U. S. PIRG has followed up on their report earlier this year on the end of the “Driving Boom” with a significant new piece, “Moving Off the Road,” which goes straight at the key question: is the national falloff in VMT just a result of the lousy economy?
The short answer is: No, it doesn’t appear to be. (My comments and intro to the earlier report, “A New Direction: Our Changing Relationship with Driving and the Implications for America’s Future,” here, the new report here.)
The study sifts through state-by-state data on unemployment and other economic metrics and compares them with VMT data and basically finds no correlation. (By the way, there isn’t much correlation with other economic and demographic factors either, leaving the differences in state VMT changes still somewhat mysterious.)
The basic facts are that per capita VMT is down – and down significantly – almost everywhere, except in a few outliers like North Dakota, which is experiencing an oil boom. And that VMT drop has now been observed for some time. In fact, per capita VMT has been going down for eight street years.
“Moving Off the Road” notes several other reasons for doubting that the decline in driving is just a result of the current economic slump: (1) Per capita driving had already begun to decline before the recession and has continued going down during the recovery, (2) other metrics of “motorization,” such as vehicles per household, have shown the same peak-and-decline pattern, (3) driving has declined among both the employed and the unemployed, and (4) the ups and downs of gross domestic product no longer track with the ups and downs of VMT.
In short, the case is beginning to look more and more compelling that driving patterns have made a dramatic and long-lasting shift over the past several years.
And of course this isn’t just an academic question.
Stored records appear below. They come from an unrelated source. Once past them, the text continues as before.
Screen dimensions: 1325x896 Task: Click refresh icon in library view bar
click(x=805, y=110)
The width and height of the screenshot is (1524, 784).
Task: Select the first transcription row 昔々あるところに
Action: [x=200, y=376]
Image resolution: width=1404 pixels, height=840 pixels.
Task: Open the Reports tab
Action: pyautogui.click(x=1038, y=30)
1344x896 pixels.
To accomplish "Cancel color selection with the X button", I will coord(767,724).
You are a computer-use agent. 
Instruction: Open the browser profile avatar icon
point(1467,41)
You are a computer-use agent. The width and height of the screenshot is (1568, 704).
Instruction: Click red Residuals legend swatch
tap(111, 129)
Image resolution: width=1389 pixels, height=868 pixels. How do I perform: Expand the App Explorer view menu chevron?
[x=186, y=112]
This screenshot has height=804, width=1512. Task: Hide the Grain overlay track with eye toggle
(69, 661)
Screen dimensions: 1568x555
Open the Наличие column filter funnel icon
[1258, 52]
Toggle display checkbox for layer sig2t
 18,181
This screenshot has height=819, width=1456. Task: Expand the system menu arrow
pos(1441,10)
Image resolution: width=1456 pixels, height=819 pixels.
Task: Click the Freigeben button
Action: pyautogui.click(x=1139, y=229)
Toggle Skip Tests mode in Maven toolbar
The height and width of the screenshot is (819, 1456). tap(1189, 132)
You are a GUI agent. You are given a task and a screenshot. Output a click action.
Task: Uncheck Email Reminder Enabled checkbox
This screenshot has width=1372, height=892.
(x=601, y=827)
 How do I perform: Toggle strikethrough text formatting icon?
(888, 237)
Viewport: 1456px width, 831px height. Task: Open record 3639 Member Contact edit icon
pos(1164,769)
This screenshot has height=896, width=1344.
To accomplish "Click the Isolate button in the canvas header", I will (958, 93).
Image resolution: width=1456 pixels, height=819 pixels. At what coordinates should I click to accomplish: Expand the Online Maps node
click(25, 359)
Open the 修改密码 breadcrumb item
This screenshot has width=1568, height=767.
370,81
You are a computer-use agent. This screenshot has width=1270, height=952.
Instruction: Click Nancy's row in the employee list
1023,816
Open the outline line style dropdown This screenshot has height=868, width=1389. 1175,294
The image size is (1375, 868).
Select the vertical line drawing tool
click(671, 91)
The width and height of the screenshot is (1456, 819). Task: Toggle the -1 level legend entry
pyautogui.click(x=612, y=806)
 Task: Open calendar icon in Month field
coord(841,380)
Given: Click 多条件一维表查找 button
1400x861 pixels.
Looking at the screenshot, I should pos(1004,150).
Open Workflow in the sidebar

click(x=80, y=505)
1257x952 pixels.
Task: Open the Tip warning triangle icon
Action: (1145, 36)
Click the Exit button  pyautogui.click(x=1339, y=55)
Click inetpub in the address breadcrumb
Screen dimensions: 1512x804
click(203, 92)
As “Moving Off the Road” concludes, “Accepting that the Driving Boom has ended presents an enormous opportunity. Our transportation system remains oriented to the goals of the 1950s, focused on creating new highways and expanded mobility for a new era of expanding automobile ownership. To the extent that driving rates no longer climb, it makes it easier for America to shift priorities.”
Anyone doing long-range transportation planning needs should read both reports.
Congrats to Phineas Baxendall and U. S. PIRG for another excellent and high-impact report!